Credit: Robert C. Lautman
Robert C. Lautman took this photo of Monticello's northwest portico as early photographers would have--with a large-format camera and platinum paper.
Robert C. Lautman's first photography job was as an Army shutterbug in World War II. After the war, he discovered architectural photography and over the subsequent decades became one of its top practitioners. The Washington, D.C.-based Lautman, Hon. AIA, spoke recently with residential architect about his career and his strategy for shooting details.
How do you capture the essence of an architectural detail in a photograph?
“The lighting is everything. Somebody (I'm not sure who; it wasn't me) once said, ‘Architectural photography consists of two things: knowing where to stand and knowing what time to stand there.' That, of course, has to do with light. The rest is just technology.”
What are the hardest details to photograph?
“Well, the easiest ones are the classical ones—Roman, Greek, Egyptian. The early classicists did wonderful details. In modern architecture, with the elimination of ornamentation, you have much simpler, less easily defined details. I like them both. When I've had it up to here with modernism, I can go shoot something classical. I was imbalanced toward modernism for a long time in my career.

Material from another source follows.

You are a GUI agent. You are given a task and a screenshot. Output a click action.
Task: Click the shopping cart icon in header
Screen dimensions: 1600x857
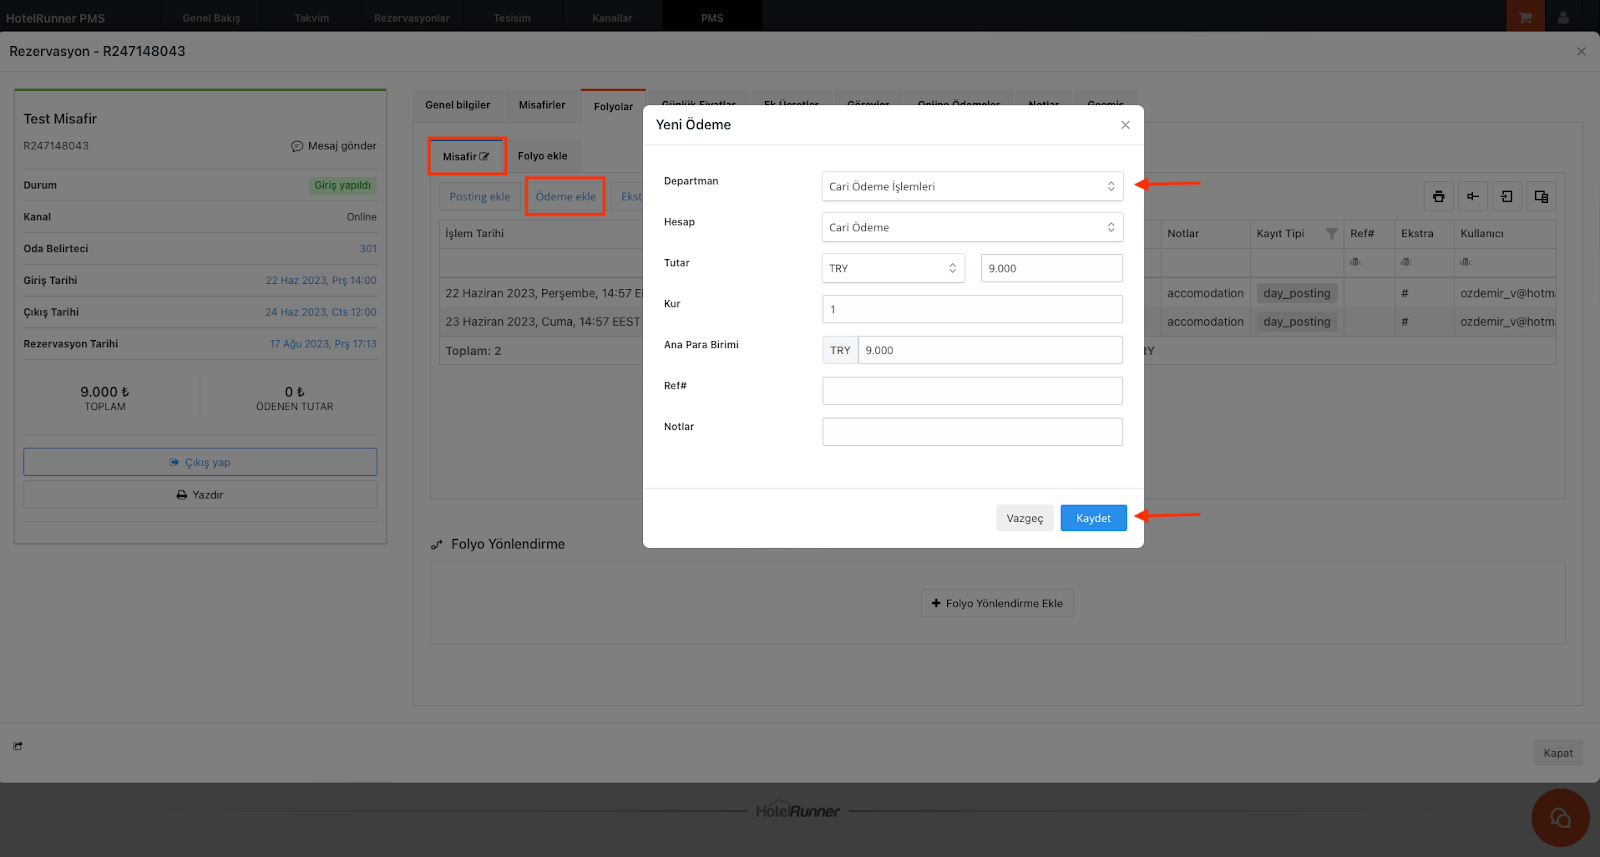[x=1525, y=17]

Then I visited places like Monticello, Mount Vernon, Greece, Italy, and Egypt, and I realized people all those years ago weren't so dumb after all.”
How has digital photography influenced your business?
“I've gotten to be more and more digital. Film still has a higher quality, but digital is catching up fast. It will equal the quality of film—if not this year, then next year. In five years there will be practically no film around, except in the fine arts. I give architects the choice of 4x5 film or digital. The only way digital affects the photo shoot is that it lets me move more quickly and take more pictures per day.”
Credit: Christy Schlesinger
Robert C. Lautman, Hon. AIA
What is your favorite building?
“My favorite place in the United States is Monticello. It was Jefferson's workshop. He'd go to Europe and get ideas. Then he'd come back and tear something down and rebuild it. [A few years ago] I went down and tried to photograph Monticello the way he would have, had he lived a few years longer—with a big camera and contact prints and hand-coated platinum paper.”
Where do you keep your archived photos?
“The National Building Museum in Washington, D.C., has almost all of my archived files. I'm still holding onto my active files. The Building Museum also has a collection of Richard Wurtz's photography. He taught me all the fundamentals of architectural photography, so I'm glad our files ended up in the same place.”
What kind of house do you live in?
“A 1911 house in D.C.'s Tenleytown [neighborhood] that looks like a farmhouse. It looks like a kid's drawing. I've lived there for 33 years. My studio is there also. I commute by walking downstairs.”
What is the key to architectural photography?
“It's all these little teeny things—ironing a tablecloth, smoothing the wrinkles out of the bedspread. When you do them, no one notices, but when you don't do them, everyone notices.”